Source data:

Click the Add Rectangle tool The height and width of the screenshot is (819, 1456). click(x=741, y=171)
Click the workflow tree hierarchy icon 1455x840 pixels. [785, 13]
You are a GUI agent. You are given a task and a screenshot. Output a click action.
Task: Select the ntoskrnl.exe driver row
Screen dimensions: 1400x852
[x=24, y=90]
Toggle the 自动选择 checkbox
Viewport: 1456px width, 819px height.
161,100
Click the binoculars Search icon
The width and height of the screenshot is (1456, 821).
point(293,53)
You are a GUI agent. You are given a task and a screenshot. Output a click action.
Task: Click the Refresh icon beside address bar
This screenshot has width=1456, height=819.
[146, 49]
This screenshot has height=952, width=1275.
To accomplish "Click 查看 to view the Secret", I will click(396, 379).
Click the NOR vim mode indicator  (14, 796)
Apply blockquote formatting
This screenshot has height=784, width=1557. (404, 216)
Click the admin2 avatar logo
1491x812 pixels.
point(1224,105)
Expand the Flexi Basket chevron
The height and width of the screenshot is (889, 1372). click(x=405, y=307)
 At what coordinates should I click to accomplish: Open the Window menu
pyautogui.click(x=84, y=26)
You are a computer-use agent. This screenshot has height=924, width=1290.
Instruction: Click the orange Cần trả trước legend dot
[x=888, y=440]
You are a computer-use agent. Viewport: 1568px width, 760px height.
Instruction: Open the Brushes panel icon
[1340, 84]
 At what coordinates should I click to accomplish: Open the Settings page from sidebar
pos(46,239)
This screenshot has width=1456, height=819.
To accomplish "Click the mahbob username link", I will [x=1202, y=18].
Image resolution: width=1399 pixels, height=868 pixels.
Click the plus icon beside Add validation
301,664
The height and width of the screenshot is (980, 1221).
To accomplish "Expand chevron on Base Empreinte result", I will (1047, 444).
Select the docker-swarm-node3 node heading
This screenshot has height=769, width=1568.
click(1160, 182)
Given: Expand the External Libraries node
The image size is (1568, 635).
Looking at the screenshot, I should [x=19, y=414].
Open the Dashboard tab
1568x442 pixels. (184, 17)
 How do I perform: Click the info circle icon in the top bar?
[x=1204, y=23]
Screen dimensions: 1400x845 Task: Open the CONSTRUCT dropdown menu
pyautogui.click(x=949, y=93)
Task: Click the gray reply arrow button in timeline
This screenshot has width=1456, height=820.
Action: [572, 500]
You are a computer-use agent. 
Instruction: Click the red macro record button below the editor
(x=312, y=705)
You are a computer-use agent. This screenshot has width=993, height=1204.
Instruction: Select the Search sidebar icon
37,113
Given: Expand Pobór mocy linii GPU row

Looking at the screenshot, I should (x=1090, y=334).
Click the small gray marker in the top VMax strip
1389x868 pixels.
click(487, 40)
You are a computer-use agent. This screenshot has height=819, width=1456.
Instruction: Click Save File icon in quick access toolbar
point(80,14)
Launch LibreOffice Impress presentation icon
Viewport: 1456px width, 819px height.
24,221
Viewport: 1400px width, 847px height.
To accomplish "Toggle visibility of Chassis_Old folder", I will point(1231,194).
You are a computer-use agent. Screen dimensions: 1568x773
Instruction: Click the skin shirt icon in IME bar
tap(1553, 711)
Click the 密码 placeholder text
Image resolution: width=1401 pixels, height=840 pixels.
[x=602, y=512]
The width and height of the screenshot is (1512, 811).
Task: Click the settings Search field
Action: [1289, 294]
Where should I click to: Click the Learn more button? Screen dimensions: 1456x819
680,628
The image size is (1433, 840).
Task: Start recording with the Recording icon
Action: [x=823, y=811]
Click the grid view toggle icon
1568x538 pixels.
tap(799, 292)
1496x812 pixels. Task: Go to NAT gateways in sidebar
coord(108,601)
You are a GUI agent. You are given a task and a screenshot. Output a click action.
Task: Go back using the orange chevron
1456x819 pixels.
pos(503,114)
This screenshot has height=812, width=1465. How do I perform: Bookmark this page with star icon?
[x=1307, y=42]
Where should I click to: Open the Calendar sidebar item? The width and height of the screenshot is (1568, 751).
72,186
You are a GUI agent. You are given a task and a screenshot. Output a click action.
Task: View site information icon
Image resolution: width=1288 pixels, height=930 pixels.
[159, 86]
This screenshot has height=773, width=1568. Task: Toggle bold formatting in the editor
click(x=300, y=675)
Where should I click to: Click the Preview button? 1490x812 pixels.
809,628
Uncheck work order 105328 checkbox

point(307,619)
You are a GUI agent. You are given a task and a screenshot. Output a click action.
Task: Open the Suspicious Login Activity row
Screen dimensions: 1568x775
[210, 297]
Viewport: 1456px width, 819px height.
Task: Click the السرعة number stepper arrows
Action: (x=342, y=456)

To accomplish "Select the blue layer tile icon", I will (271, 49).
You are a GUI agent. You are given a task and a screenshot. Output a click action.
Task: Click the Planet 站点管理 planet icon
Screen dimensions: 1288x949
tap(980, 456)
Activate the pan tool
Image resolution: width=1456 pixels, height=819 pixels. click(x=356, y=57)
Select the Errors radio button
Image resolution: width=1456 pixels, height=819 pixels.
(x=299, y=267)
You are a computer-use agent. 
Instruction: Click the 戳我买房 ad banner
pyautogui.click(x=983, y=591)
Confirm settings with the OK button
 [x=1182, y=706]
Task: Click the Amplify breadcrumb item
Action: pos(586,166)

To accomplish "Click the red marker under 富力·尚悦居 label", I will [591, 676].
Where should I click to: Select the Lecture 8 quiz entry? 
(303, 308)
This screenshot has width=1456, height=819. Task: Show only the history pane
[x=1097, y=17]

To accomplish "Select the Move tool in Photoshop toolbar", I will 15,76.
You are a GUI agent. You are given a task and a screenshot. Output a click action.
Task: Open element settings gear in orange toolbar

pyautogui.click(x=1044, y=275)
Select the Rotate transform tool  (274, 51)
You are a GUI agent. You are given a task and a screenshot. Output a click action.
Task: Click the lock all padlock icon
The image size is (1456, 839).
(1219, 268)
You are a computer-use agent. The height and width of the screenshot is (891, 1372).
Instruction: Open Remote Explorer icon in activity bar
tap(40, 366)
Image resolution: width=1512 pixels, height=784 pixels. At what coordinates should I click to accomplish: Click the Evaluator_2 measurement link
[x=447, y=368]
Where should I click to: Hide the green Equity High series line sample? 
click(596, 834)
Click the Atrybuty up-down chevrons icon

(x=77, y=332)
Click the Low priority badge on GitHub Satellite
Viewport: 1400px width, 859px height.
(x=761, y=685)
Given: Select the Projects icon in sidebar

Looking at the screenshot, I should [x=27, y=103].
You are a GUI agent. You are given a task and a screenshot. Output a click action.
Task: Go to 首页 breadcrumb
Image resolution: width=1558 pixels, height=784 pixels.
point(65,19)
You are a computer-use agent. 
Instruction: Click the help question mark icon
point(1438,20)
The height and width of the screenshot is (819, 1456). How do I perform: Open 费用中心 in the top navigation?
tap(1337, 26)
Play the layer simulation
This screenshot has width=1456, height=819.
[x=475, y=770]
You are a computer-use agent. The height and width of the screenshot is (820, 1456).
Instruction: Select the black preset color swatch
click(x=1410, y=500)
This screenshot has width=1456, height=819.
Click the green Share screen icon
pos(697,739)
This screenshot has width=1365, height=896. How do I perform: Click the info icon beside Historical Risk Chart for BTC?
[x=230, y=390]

Problem description:
Precisely reproduce the lines of the entries, beginning at the first and ending at the one containing "This screenshot has height=952, width=1275.". Add nothing.

Written reply:
Click the Add Rectangle tool The height and width of the screenshot is (819, 1456). click(x=741, y=171)
Click the workflow tree hierarchy icon 1455x840 pixels. [785, 13]
You are a GUI agent. You are given a task and a screenshot. Output a click action.
Task: Select the ntoskrnl.exe driver row
Screen dimensions: 1400x852
[x=24, y=90]
Toggle the 自动选择 checkbox
Viewport: 1456px width, 819px height.
161,100
Click the binoculars Search icon
The width and height of the screenshot is (1456, 821).
point(293,53)
You are a GUI agent. You are given a task and a screenshot. Output a click action.
Task: Click the Refresh icon beside address bar
This screenshot has width=1456, height=819.
[146, 49]
This screenshot has height=952, width=1275.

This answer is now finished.